[What is required] Lay out every line from the one containing "You are a computer-use" through the last of the lines below, both ends included, as a JSON list of strings with one string per line and no blank lines. Leave the pictures out.

►

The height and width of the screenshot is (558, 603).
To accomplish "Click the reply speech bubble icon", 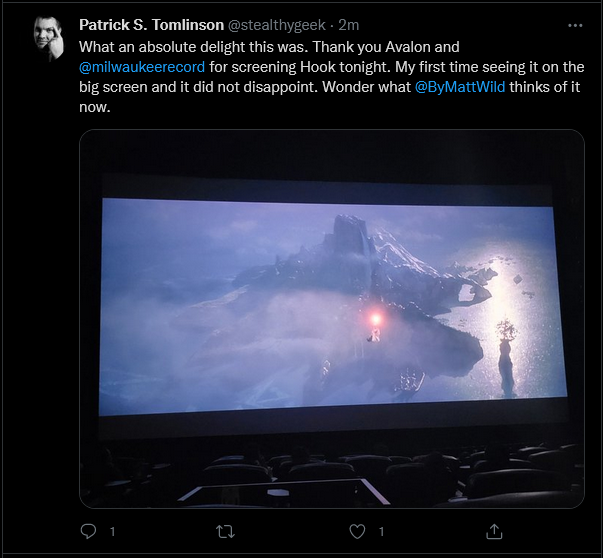I will (x=88, y=531).
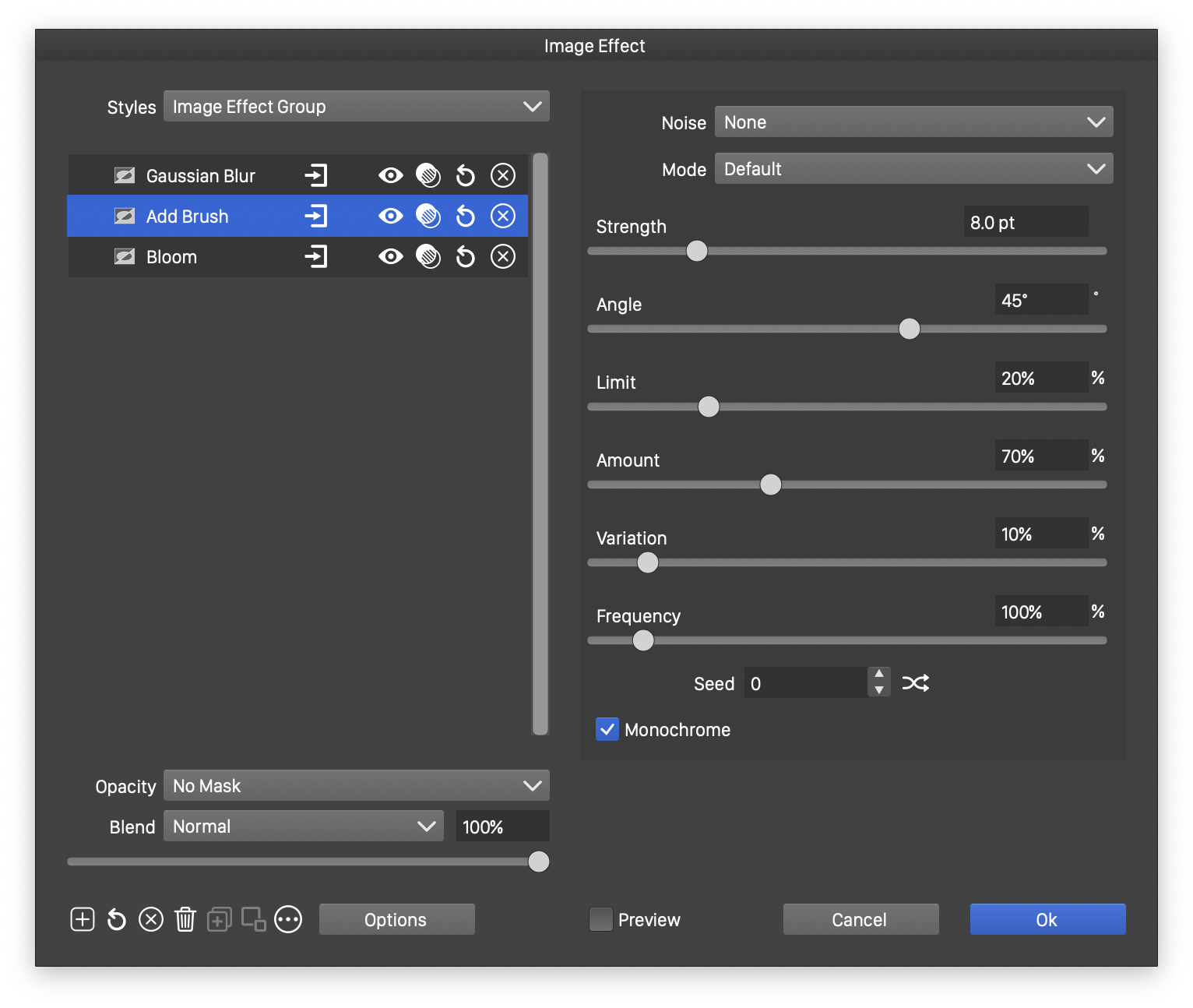Reset the Gaussian Blur effect

click(466, 176)
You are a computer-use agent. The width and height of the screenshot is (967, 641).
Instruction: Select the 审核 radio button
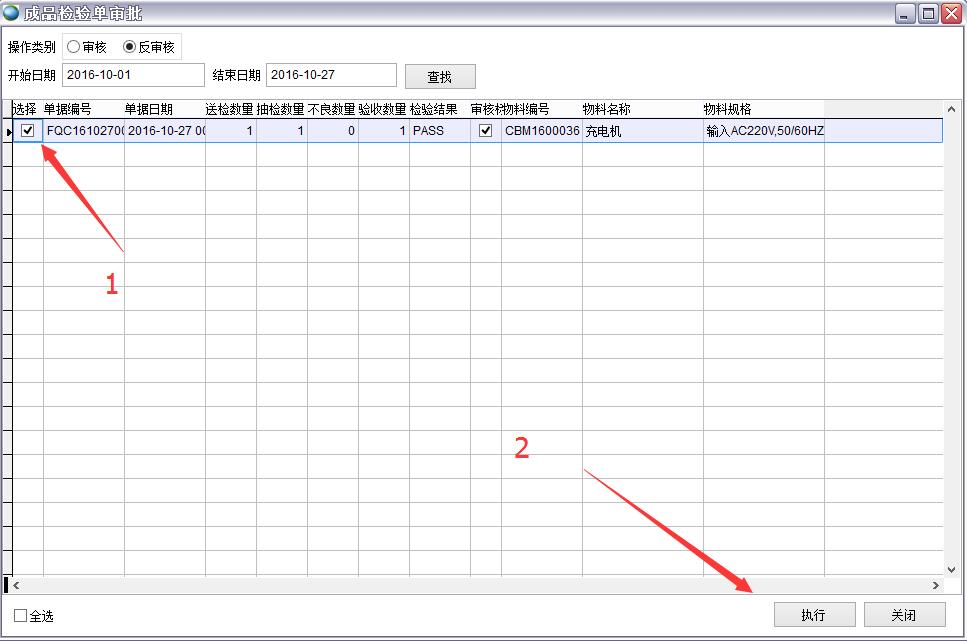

◄

[Full answer]
[
  "You are a computer-use agent. The width and height of the screenshot is (967, 641).",
  "Instruction: Select the 审核 radio button"
]